Life After The Boycott

  • After the boycott, Rosa became an icon in the movement and was known as the “mother of the civil rights movement” and "the first lady of civil rights". The actual bus where she sat was displayed at the Henry Ford Museum in Michigan.
  • Despite becoming an icon or symbol of the movement, Rosa suffered hardship following the events of the boycott. She lost her job at the department store and her husband Raymond was fired after his boss forbade him to talk about Rosa or their case.
  • As they were unable to find work, they moved to Detroit, Michigan, where Rosa worked as a secretary and receptionist in U.S. Representative John Conyers’ congressional office. Moreover, she served on the board of the Planned Parenthood Federation of America.
  • During the mid-1960s, Rosa participated in activism nationally by supporting the Selma--Montgomery March, the Freedom Now Party, and the Lowndes County Freedom Organization.

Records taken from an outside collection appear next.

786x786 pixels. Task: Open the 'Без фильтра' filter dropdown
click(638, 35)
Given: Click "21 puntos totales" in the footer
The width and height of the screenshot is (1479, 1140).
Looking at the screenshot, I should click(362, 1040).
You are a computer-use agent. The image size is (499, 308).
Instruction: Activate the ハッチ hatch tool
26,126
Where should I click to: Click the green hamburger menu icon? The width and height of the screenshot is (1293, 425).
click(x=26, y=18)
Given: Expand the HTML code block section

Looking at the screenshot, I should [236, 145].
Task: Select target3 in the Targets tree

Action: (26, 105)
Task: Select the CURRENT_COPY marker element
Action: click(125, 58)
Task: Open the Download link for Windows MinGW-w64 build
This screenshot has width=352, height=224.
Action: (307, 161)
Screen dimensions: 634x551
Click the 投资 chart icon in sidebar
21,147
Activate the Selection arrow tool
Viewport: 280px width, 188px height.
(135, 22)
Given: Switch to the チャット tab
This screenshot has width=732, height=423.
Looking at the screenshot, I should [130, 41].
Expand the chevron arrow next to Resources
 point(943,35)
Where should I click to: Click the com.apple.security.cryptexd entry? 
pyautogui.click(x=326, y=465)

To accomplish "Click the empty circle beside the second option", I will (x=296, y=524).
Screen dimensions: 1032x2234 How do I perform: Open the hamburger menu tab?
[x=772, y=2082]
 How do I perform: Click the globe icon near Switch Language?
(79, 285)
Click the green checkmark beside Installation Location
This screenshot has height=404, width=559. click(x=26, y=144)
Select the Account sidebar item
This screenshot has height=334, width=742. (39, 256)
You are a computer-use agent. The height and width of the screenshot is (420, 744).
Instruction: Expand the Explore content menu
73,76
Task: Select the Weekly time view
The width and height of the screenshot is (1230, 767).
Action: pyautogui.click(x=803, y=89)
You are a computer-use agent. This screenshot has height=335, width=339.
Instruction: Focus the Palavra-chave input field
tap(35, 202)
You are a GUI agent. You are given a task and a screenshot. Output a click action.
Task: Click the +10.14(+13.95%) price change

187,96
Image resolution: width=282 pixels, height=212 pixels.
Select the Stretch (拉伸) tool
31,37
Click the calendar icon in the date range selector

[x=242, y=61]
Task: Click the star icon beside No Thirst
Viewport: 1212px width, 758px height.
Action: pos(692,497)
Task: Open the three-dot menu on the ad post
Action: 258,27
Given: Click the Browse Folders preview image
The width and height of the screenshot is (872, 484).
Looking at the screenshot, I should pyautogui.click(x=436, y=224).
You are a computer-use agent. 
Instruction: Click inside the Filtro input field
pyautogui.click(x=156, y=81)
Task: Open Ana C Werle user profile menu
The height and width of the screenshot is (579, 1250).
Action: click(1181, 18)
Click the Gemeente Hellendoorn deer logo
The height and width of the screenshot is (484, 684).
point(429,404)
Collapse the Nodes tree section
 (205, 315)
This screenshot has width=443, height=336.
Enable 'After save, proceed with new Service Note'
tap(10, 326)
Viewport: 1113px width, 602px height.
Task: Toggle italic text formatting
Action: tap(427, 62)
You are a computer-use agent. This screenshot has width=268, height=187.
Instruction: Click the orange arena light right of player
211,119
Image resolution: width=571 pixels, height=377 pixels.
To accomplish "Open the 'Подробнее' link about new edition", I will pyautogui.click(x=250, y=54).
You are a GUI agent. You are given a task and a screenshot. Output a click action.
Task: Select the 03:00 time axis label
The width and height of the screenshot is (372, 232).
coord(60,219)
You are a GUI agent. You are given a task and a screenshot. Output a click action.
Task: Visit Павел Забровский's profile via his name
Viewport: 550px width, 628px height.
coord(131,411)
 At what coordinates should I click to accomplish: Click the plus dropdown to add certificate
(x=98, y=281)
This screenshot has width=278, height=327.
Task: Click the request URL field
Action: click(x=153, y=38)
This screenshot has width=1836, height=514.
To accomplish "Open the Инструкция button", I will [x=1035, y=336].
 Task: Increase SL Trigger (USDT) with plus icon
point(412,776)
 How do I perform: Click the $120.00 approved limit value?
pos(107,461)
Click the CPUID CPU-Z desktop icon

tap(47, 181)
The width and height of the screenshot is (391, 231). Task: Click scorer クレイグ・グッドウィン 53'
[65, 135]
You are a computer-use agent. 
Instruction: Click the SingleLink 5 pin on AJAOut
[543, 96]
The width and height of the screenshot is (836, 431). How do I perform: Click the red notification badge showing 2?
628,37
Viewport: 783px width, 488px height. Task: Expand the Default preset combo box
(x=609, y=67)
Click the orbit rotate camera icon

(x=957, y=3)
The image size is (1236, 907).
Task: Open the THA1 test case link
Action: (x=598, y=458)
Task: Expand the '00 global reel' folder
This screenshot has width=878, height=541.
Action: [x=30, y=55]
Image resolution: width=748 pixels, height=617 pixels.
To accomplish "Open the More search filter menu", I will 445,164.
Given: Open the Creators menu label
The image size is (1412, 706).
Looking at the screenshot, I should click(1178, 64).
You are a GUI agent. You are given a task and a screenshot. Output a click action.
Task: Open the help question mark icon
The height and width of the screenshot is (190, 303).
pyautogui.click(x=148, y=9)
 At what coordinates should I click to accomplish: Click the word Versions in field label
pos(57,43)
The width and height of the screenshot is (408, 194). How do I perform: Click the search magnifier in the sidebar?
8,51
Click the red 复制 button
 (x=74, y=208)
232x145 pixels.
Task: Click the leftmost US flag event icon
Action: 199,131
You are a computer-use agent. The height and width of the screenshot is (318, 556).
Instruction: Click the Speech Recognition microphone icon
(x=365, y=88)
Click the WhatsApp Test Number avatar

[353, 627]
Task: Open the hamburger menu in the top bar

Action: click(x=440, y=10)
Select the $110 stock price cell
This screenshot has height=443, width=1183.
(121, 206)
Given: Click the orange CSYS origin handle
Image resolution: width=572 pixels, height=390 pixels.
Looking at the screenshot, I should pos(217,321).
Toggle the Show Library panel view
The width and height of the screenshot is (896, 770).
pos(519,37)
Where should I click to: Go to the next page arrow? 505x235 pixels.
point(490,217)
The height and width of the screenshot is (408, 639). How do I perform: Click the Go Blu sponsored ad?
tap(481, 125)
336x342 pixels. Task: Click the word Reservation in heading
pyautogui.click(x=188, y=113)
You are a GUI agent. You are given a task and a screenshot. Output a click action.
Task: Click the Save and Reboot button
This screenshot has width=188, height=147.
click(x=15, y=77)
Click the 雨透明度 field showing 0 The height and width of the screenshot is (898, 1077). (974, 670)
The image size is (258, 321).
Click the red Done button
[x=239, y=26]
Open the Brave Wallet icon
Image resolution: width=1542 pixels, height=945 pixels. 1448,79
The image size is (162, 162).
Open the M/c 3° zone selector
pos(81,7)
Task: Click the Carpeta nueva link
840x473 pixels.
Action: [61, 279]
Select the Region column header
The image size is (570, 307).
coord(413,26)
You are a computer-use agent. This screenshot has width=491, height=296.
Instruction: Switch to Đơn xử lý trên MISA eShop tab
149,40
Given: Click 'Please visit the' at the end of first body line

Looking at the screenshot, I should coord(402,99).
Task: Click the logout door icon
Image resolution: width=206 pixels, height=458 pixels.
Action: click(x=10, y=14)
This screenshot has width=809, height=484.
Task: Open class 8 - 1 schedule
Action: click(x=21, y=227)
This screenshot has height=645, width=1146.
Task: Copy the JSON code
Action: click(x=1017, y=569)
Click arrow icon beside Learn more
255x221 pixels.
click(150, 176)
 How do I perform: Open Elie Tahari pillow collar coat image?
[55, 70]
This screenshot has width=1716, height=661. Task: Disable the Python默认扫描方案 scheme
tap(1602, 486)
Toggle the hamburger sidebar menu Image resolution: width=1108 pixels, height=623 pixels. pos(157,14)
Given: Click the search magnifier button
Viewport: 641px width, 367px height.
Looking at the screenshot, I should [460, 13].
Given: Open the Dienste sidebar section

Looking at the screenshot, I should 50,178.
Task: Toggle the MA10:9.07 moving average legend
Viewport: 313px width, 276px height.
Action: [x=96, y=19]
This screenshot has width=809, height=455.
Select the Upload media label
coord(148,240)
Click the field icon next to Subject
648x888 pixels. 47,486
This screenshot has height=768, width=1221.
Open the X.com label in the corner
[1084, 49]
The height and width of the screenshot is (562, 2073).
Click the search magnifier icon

She also befriended another civil rights icon, Malcolm X, whom she regarded as a personal hero.
  • Rosa organized the freedom of political prisoners in the U.S., specifically the cases involving issues of self-defense. She also helped found the Joann Little Defense Committee Detroit chapter.
  • Healthwise, Rosa’s family suffered in the 1970s as they were plagued with various illnesses. For one, she and her husband Raymond suffered stomach ulcers for years. Since their illness required hospitalization, they suffered financially as Rosa wasn’t a wealthy woman, despite her fame and speaking engagements. Most of the money she got from speaking to civil rights causes, she had donated. She and her husband lived off her staff salary and Raymond’s pension.
  • In 1977, both Rosa’s husband and her brother died of cancer. Her close friend, Fannie Lou Hamer, also died that very same year. Rosa also suffered two broken bones from falling on an icy sidewalk. Her physical injury, together with the trauma caused by the death of her loved ones, caused her considerable and recurring pain.
  • She decided to move in with her mother to an apartment for senior citizens where she nursed her through the final stages of cancer and geriatric dementia until her mother died in 1979 at the age of 92.
  • Widowed and without a family, Rosa shifted her dedication back to civil rights and educational organisations. In the 1980s, she co-founded the Rosa L. Parks Scholarship Foundation for college-bound high school seniors.
  • In 1987, she also co-founded, together with Elaine Eason Steele, the organization named ‘Rosa and Raymond Parks Institute for Self-Development’, to introduce young people to important civil rights and Underground Railroad sites in the country through "Pathways to Freedom" bus tours. Though her health was declining, she still served on the Board of Advocates of Planned Parenthood and continued to make appearances related to her advocacies.
  • In 1992, Rosa published her autobiography entitled ‘Rosa Parks: My Story’ that recalled her difficult life in the racist South.
  • In 1994, in the United States Interstate 55 in St. Louis County and Jefferson County, Missouri, a highway section near St. Louis, was named the ‘Rosa Parks Highway’. When Rosa was asked how she felt about this honor, she commented, "It is always nice to be thought of”.
  • In 1995, she published her memoir entitled ‘Quiet Strength’ that focused on the role of religion throughout her life.

Death And Legacy

  • In 2004, Rosa had been diagnosed with progressive dementia. On 24 October 2005, 92-year old Rosa died a natural death in her apartment in Detroit, Michigan. Her death was marked by several memorial services, among them the Capitol Rotunda in Washington, D.C. where about 50,000 people attended to view her casket. Shortly after her death, she was interred in the chapel’s mausoleum at Detroit’s Woodlawn Cemetery (later renamed the ‘Rosa L. Parks Freedom’ chapel).
  • During her lifetime, she received many accolades, including NAACP’s highest award, the Spingarn Medal. She also received the prestigious Martin Luther King Jr. Award.
  • On 15 September 1996, she was awarded by President Bill Clinton the highest honor given by the U.S. executive branch, the Presidential Medal of Freedom. In 1997, she was awarded the highest honor given by the US legislative branch, the Congressional Gold Medal.
  • In 1999, TIME magazine named Rosa as one of “The 20 Most Influential People of the 20th Century”. Though she is long gone, Rosa’s contributions to the civil rights movement was so immense, that up till now, she continues to be recognised all over the world as a symbol of freedom and equality.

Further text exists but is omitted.